Presence of Leukemia Cutis Tied to Worse Survival in AMLLast Updated: April 11, 2019. For patients with acute myeloid leukemia, the presence of leukemia cutis is associated with decreased overall and leukemia-specific survival, according to a study published online April 10 in JAMA Dermatology.
THURSDAY, April 11, 2019 (HealthDay News) -- For patients with acute myeloid leukemia (AML), the presence of leukemia cutis (LC) is associated with decreased overall and leukemia-specific survival, according to a study published online April 10 in JAMA Dermatology.

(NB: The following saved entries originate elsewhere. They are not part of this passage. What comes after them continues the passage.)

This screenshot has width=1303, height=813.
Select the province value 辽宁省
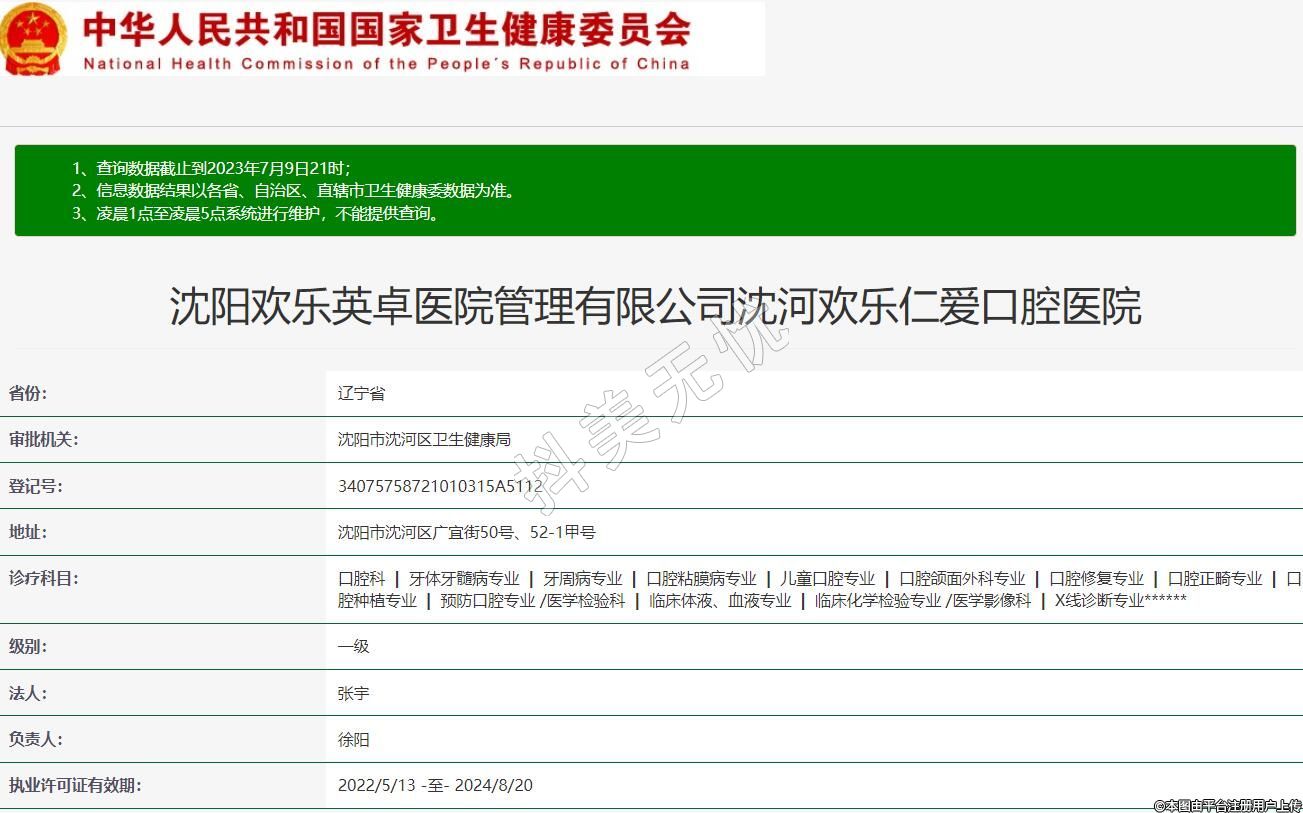click(361, 394)
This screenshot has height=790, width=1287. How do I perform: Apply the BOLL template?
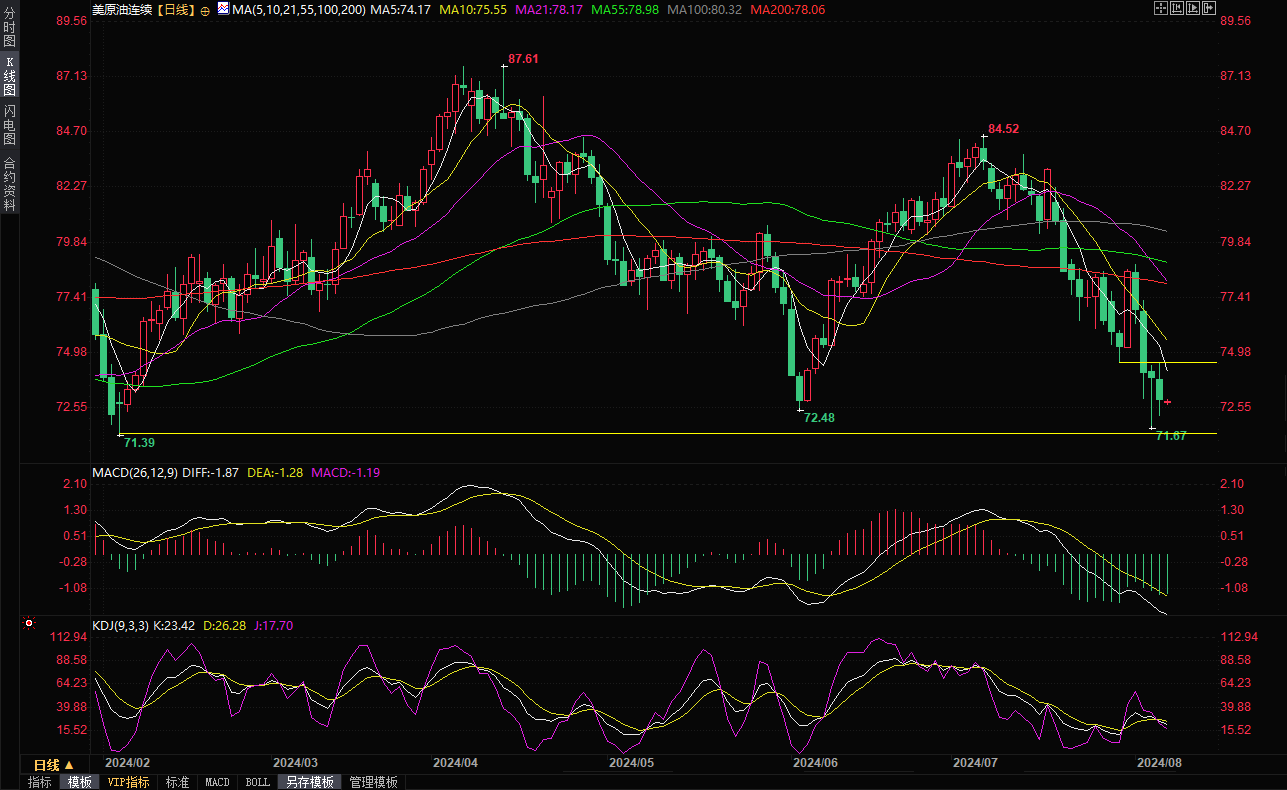pyautogui.click(x=257, y=782)
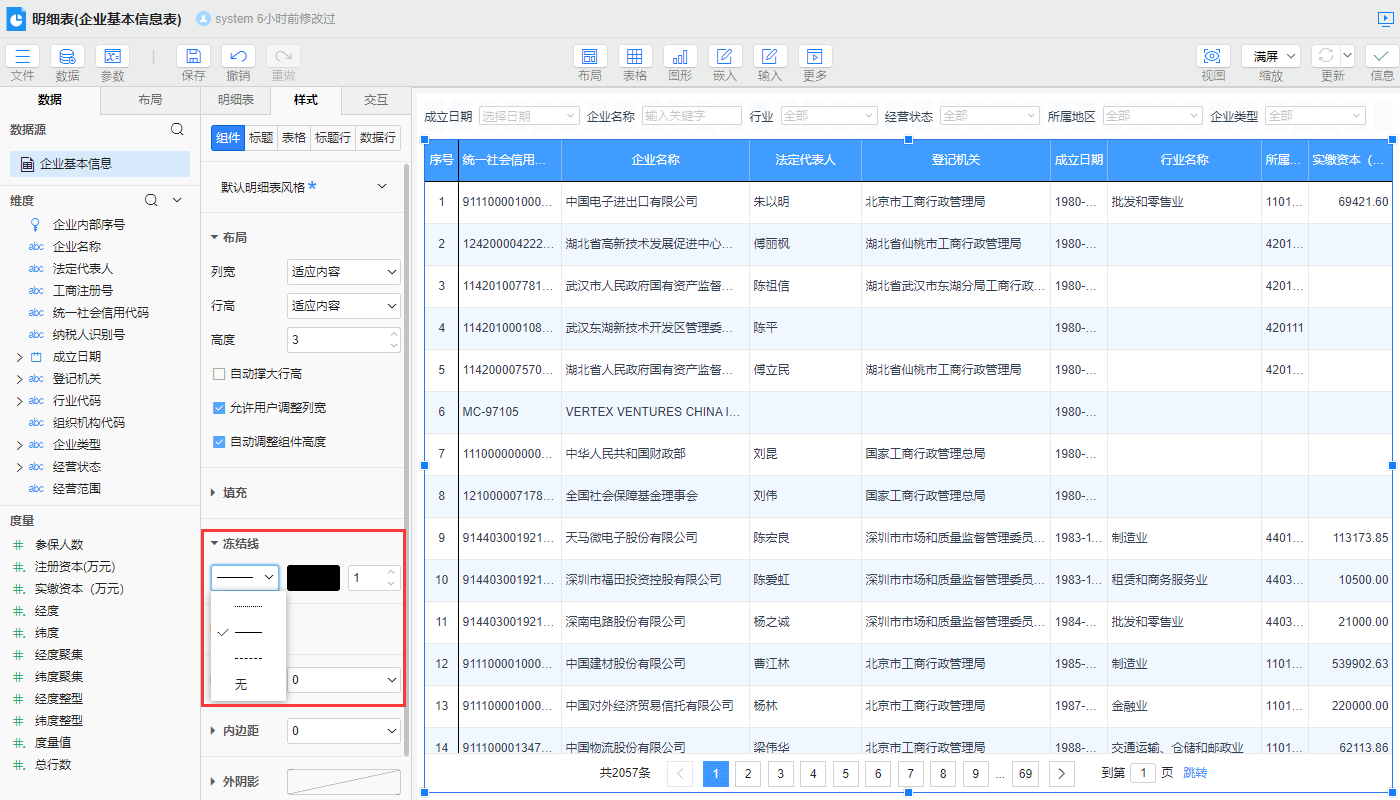This screenshot has width=1400, height=800.
Task: Open the 列宽 dropdown
Action: [x=343, y=271]
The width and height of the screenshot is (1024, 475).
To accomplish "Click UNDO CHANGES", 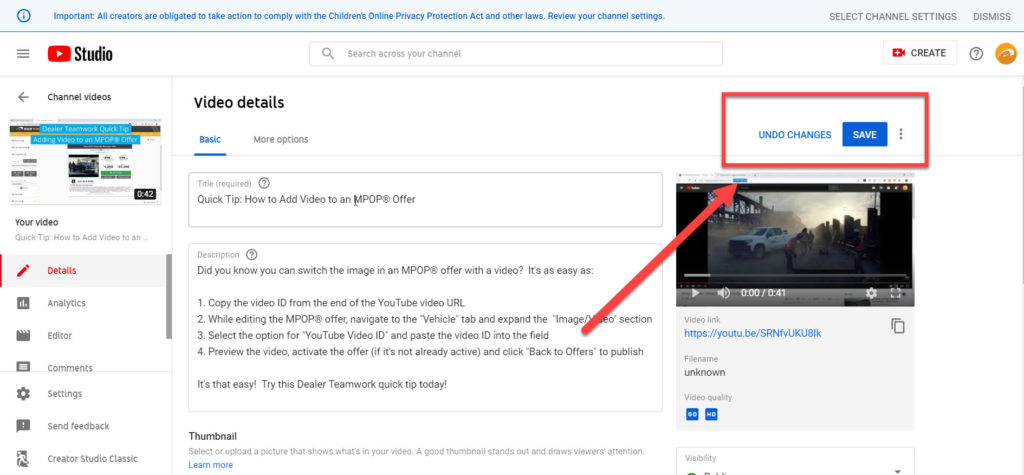I will (x=794, y=134).
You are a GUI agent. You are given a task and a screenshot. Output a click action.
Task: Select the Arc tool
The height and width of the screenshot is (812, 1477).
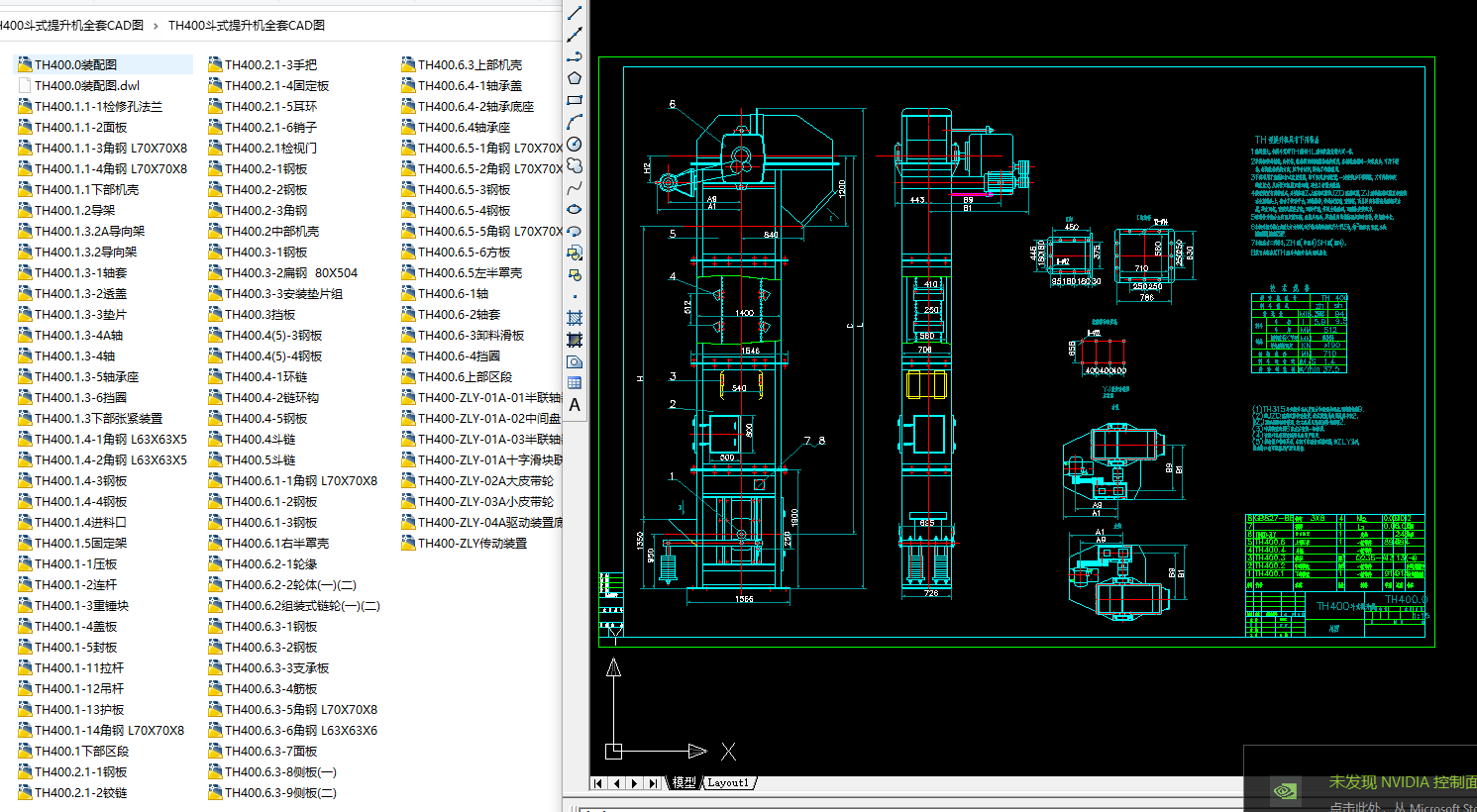pos(576,122)
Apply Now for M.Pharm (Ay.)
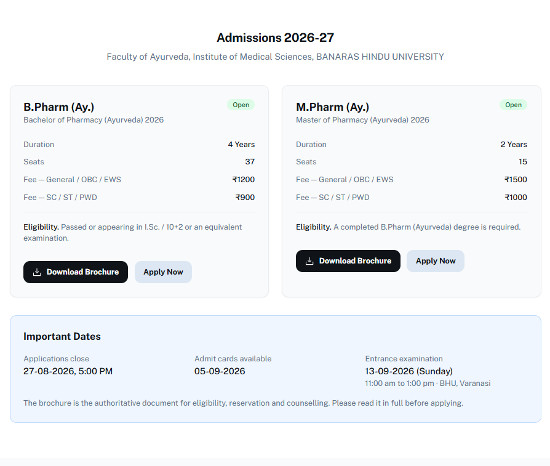Viewport: 550px width, 466px height. click(435, 261)
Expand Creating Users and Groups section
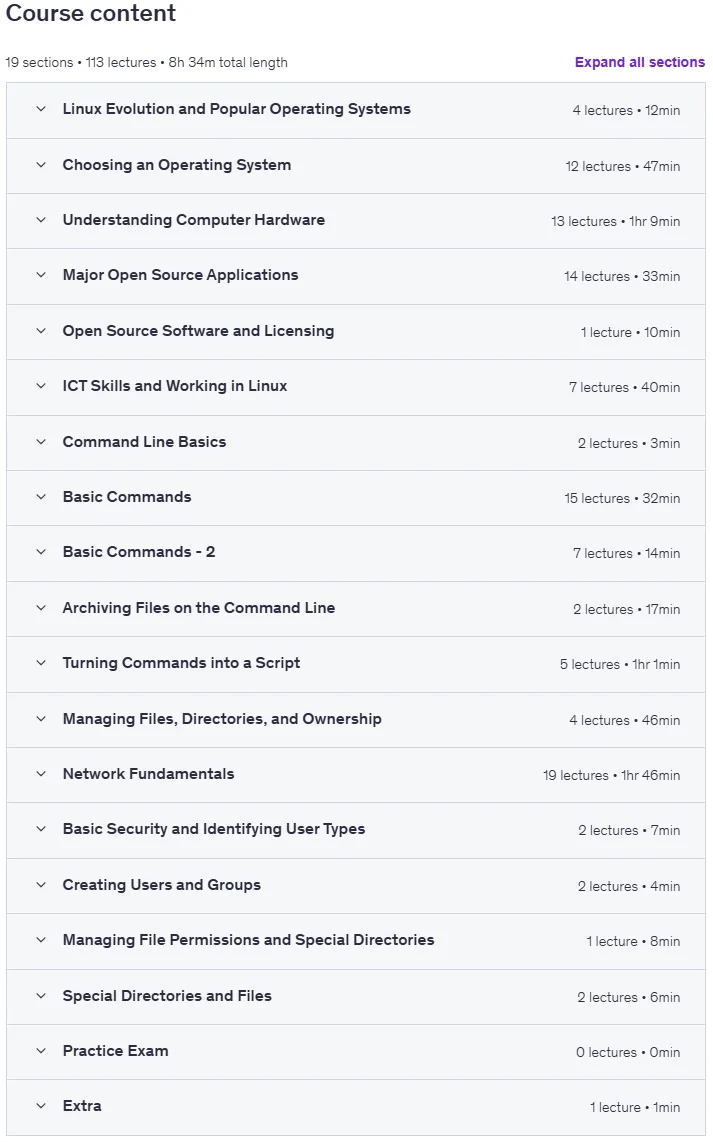 click(x=356, y=885)
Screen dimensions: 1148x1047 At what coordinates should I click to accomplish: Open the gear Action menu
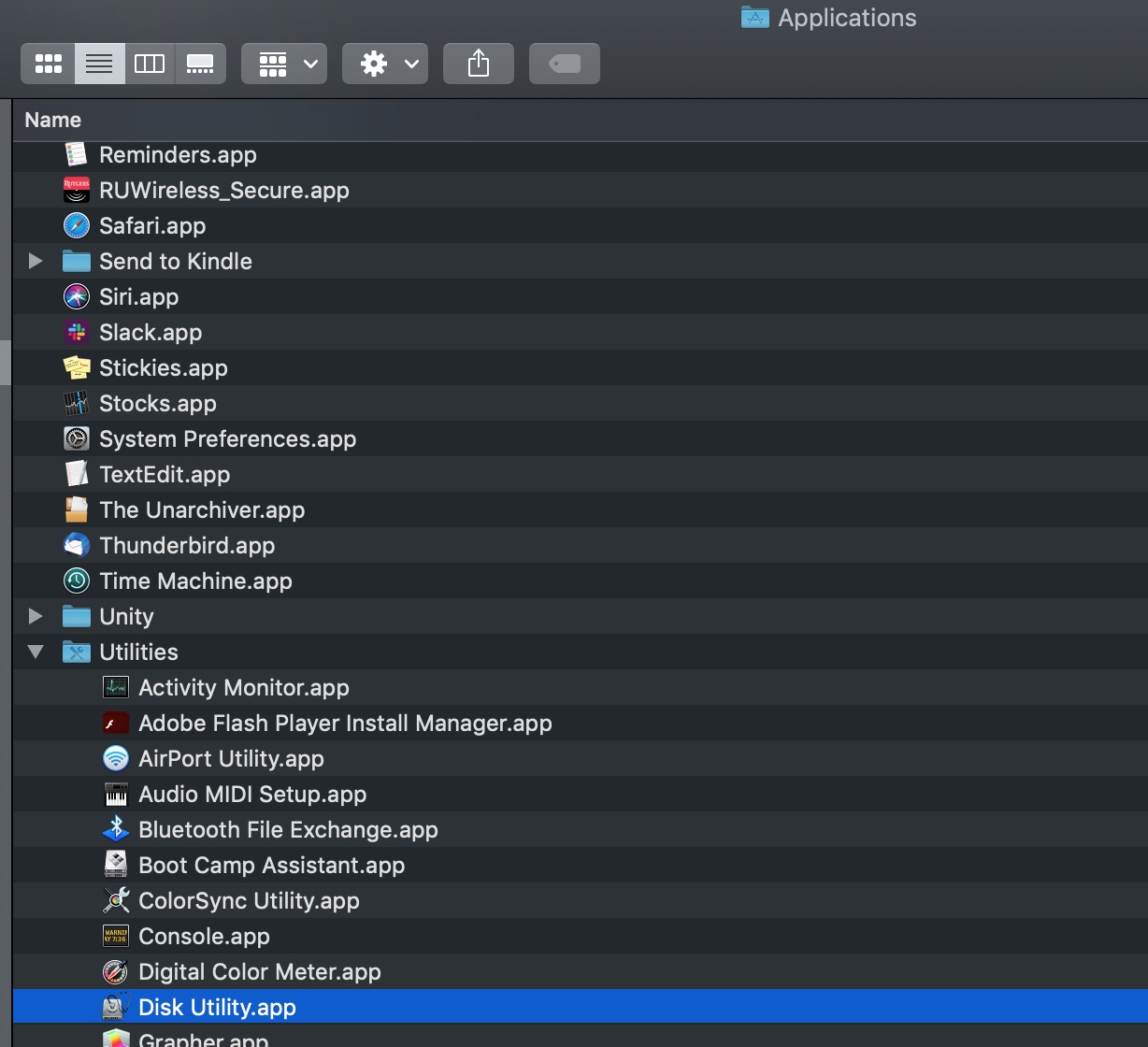click(x=385, y=64)
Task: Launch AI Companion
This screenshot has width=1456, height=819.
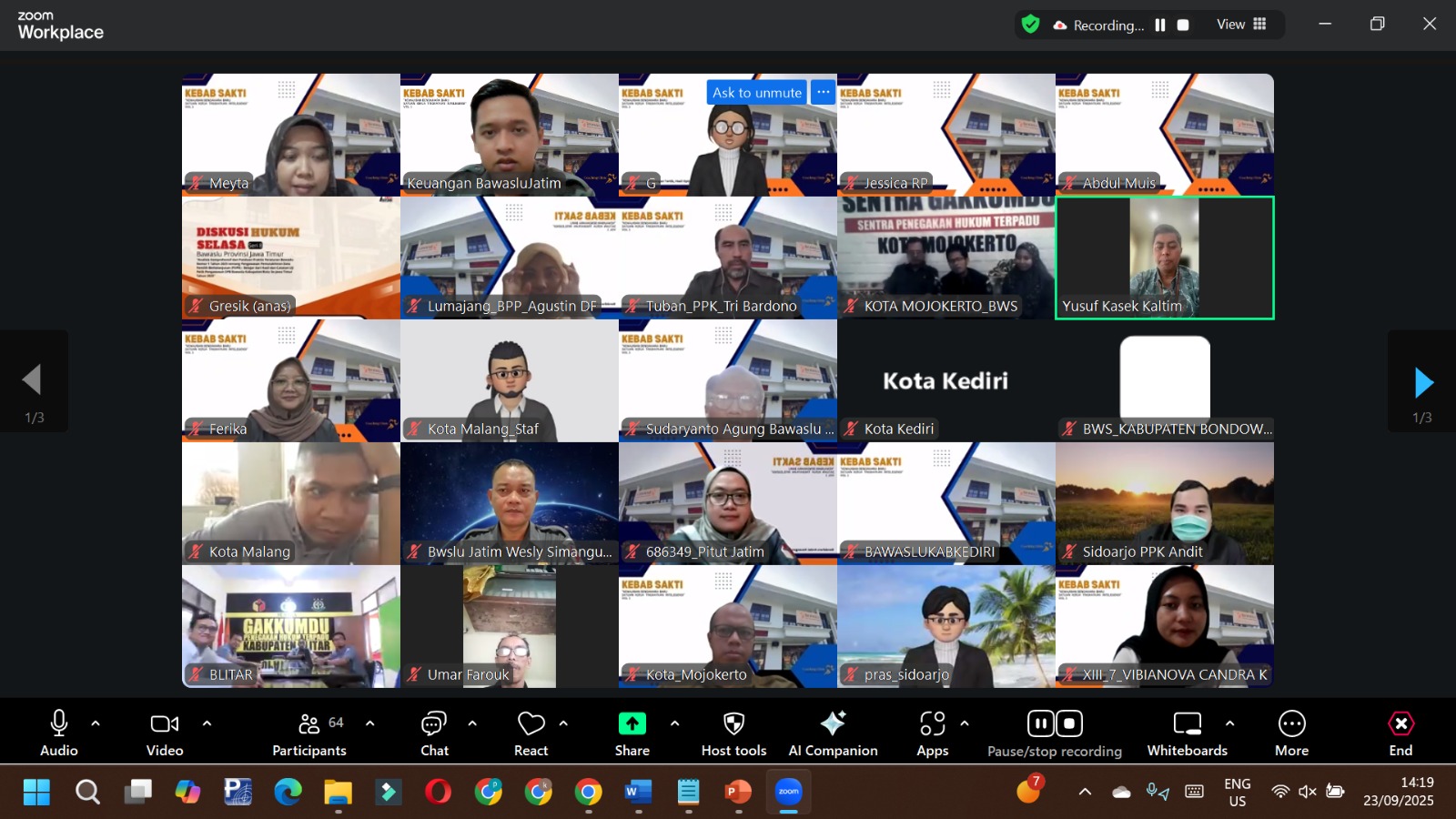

Cynthia X. Wang, M.P.H.S., from Washington University School of Medicine in St. Louis, and colleagues conducted a retrospective cohort study involving 1,683 patients with AML with and without biopsy-proven LC to examine patient factors associated with LC and characterize the correlation of LC with the course of AML. To evaluate differences in survival, propensity scoring was used to match patients with AML and LC to patients with AML without LC.
A total of 62 patients with AML and LC were matched in a 1:3 ratio to 186 patients without LC. The researchers found a five-year survival rate of 8.6 percent for the AML patients with LC compared with 28.3 percent for the matched AML patients without LC. Compared with those without LC, patients with AML and LC had hazard ratios of 2.06 and 1.66 for leukemia-specific death and all-cause death, respectively. The odds of extramedullary organ burden were increased for matched patients with LC (odds ratio, 3.48).
"Further investigations are needed to understand the biological mechanisms behind leukemic infiltration of the skin and its association with patient survival, as well as to determine the most salient treatment strategies for these cases," the authors write.
One author disclosed financial ties to the pharmaceutical industry.